- _WORK REQUEST_
Reproduce exactly the span of lines beginning at the one with "Instruction: Tap the up arrow key" and ending at the last line of the data below, omitting pictures.

START EXTRACTED DATA

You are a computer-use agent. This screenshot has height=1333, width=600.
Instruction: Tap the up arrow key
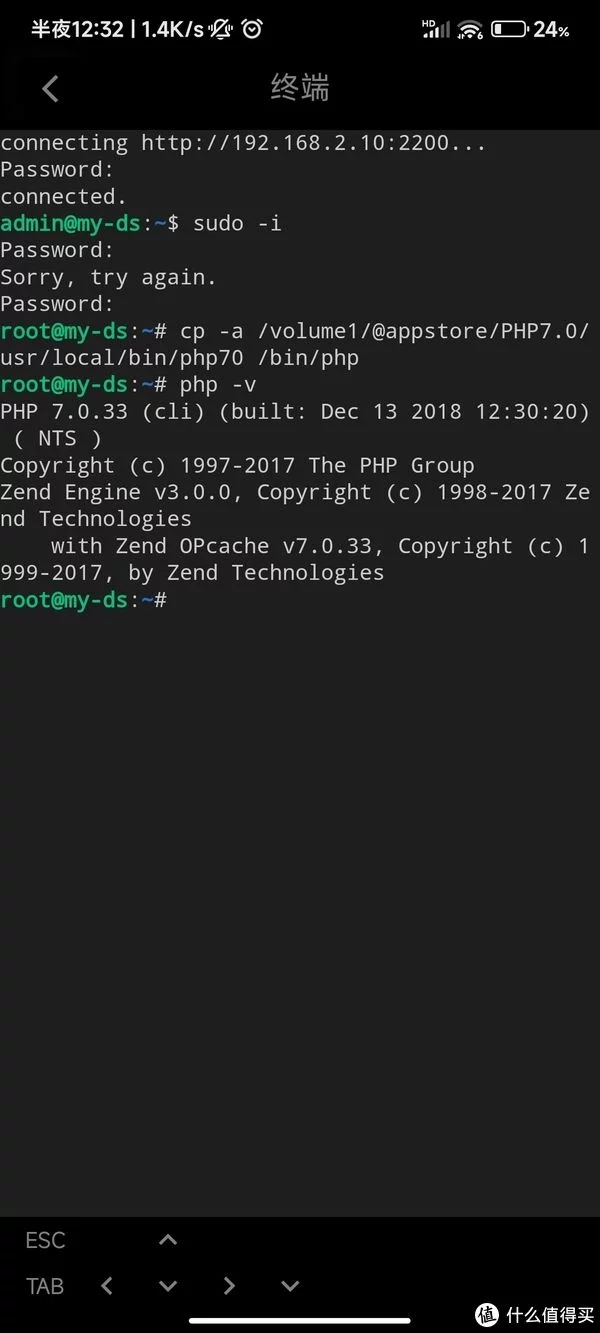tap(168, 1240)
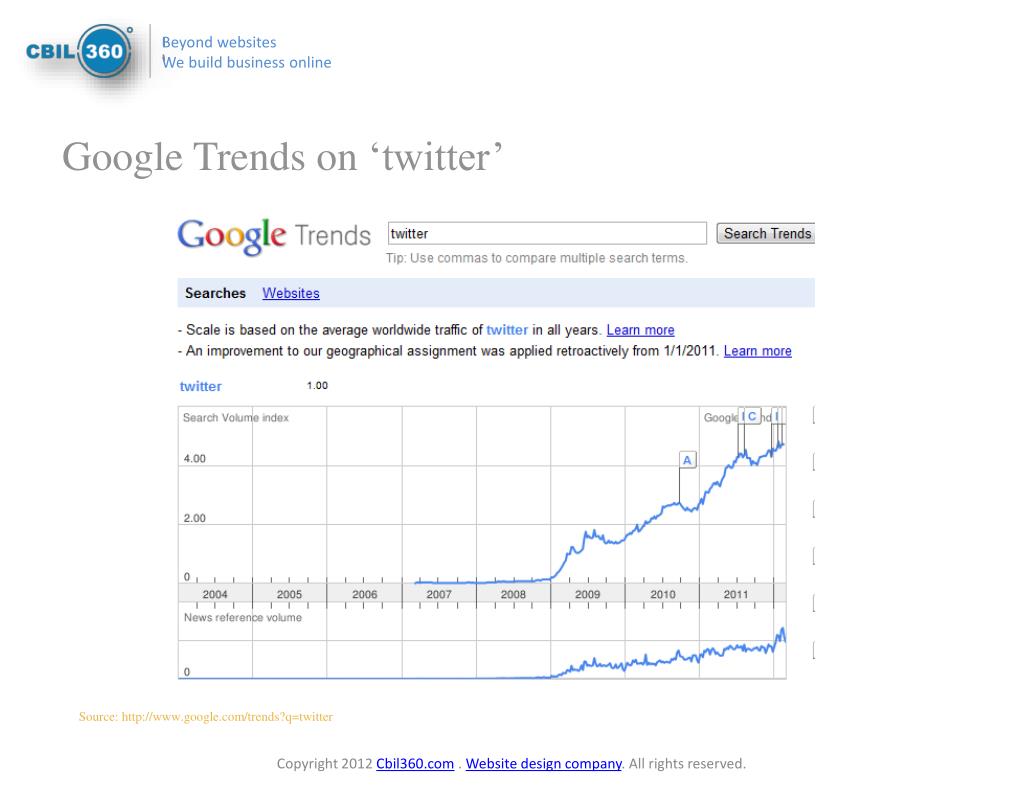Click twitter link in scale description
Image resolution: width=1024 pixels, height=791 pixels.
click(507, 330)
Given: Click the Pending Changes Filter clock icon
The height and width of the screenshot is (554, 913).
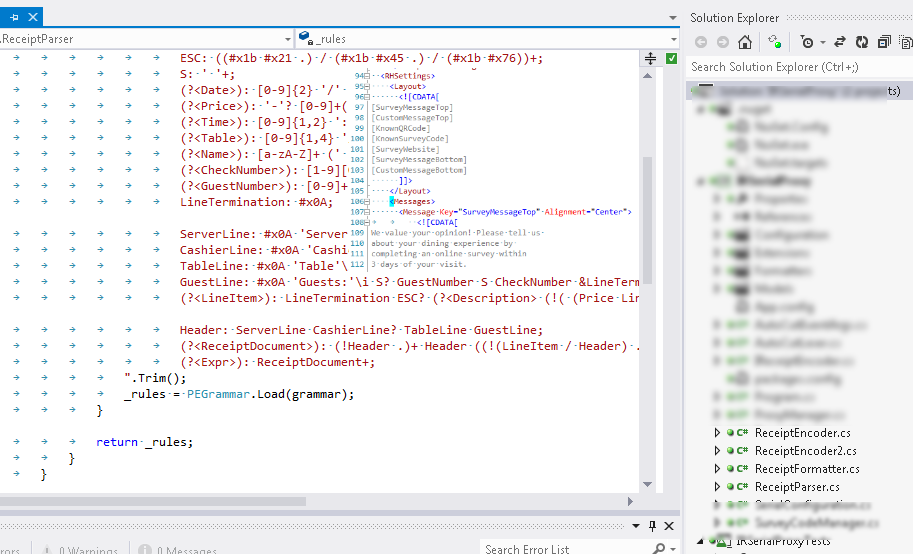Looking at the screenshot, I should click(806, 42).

END EXTRACTED DATA

- _TASK RESULT_
Instruction: Tap the up arrow key
tap(168, 1240)
Click twitter link in scale description
Image resolution: width=1024 pixels, height=791 pixels.
click(507, 330)
Given: Click the Pending Changes Filter clock icon
The height and width of the screenshot is (554, 913).
Looking at the screenshot, I should click(806, 42).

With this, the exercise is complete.